--- START OF SUPPLIED MATERIAL ---

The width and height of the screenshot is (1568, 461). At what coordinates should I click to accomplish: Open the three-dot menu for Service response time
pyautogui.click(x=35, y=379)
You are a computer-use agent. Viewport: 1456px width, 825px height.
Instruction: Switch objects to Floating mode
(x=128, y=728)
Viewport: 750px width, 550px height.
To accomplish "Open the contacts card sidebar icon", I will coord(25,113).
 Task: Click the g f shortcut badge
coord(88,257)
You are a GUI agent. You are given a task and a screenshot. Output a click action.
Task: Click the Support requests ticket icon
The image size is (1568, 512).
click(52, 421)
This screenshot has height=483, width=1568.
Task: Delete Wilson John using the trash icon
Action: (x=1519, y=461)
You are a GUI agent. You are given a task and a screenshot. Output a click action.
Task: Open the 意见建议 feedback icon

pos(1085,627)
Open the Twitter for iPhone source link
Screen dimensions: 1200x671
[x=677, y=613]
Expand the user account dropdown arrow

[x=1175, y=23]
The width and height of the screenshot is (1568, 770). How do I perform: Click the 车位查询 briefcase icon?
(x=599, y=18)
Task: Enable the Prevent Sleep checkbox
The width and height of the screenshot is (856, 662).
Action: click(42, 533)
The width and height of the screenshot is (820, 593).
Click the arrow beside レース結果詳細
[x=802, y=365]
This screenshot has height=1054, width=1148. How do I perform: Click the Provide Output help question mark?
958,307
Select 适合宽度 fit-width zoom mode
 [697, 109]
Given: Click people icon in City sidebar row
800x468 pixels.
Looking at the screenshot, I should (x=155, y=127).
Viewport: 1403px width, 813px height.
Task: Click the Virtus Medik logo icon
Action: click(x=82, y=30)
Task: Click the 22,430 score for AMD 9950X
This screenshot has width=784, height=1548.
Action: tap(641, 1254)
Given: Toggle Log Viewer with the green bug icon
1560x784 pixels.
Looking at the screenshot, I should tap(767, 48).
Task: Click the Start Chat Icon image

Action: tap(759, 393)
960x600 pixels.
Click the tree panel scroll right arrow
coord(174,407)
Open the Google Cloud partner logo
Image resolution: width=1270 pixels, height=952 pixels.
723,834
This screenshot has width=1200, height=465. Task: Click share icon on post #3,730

--- END OF SUPPLIED MATERIAL ---

- GIVEN REQUEST: Rewrite all of the records above, changing "pixels" to "px" wherever it occurs and leaving everything else untouched.

- PROBLEM SOLUTION:
The width and height of the screenshot is (1568, 461). At what coordinates should I click to accomplish: Open the three-dot menu for Service response time
pyautogui.click(x=35, y=379)
You are a computer-use agent. Viewport: 1456px width, 825px height.
Instruction: Switch objects to Floating mode
(x=128, y=728)
Viewport: 750px width, 550px height.
To accomplish "Open the contacts card sidebar icon", I will coord(25,113).
 Task: Click the g f shortcut badge
coord(88,257)
You are a GUI agent. You are given a task and a screenshot. Output a click action.
Task: Click the Support requests ticket icon
The image size is (1568, 512).
click(52, 421)
This screenshot has height=483, width=1568.
Task: Delete Wilson John using the trash icon
Action: (x=1519, y=461)
You are a GUI agent. You are given a task and a screenshot. Output a click action.
Task: Open the 意见建议 feedback icon

pos(1085,627)
Open the Twitter for iPhone source link
Screen dimensions: 1200x671
[x=677, y=613]
Expand the user account dropdown arrow

[x=1175, y=23]
The width and height of the screenshot is (1568, 770). How do I perform: Click the 车位查询 briefcase icon?
(x=599, y=18)
Task: Enable the Prevent Sleep checkbox
The width and height of the screenshot is (856, 662).
Action: click(42, 533)
The width and height of the screenshot is (820, 593).
Click the arrow beside レース結果詳細
[x=802, y=365]
This screenshot has height=1054, width=1148. How do I perform: Click the Provide Output help question mark?
958,307
Select 适合宽度 fit-width zoom mode
 [697, 109]
Given: Click people icon in City sidebar row
800x468 px.
Looking at the screenshot, I should (x=155, y=127).
Viewport: 1403px width, 813px height.
Task: Click the Virtus Medik logo icon
Action: click(x=82, y=30)
Task: Click the 22,430 score for AMD 9950X
This screenshot has width=784, height=1548.
Action: tap(641, 1254)
Given: Toggle Log Viewer with the green bug icon
1560x784 px.
Looking at the screenshot, I should tap(767, 48).
Task: Click the Start Chat Icon image

Action: tap(759, 393)
960x600 px.
Click the tree panel scroll right arrow
coord(174,407)
Open the Google Cloud partner logo
Image resolution: width=1270 px, height=952 px.
723,834
This screenshot has width=1200, height=465. Task: Click share icon on post #3,730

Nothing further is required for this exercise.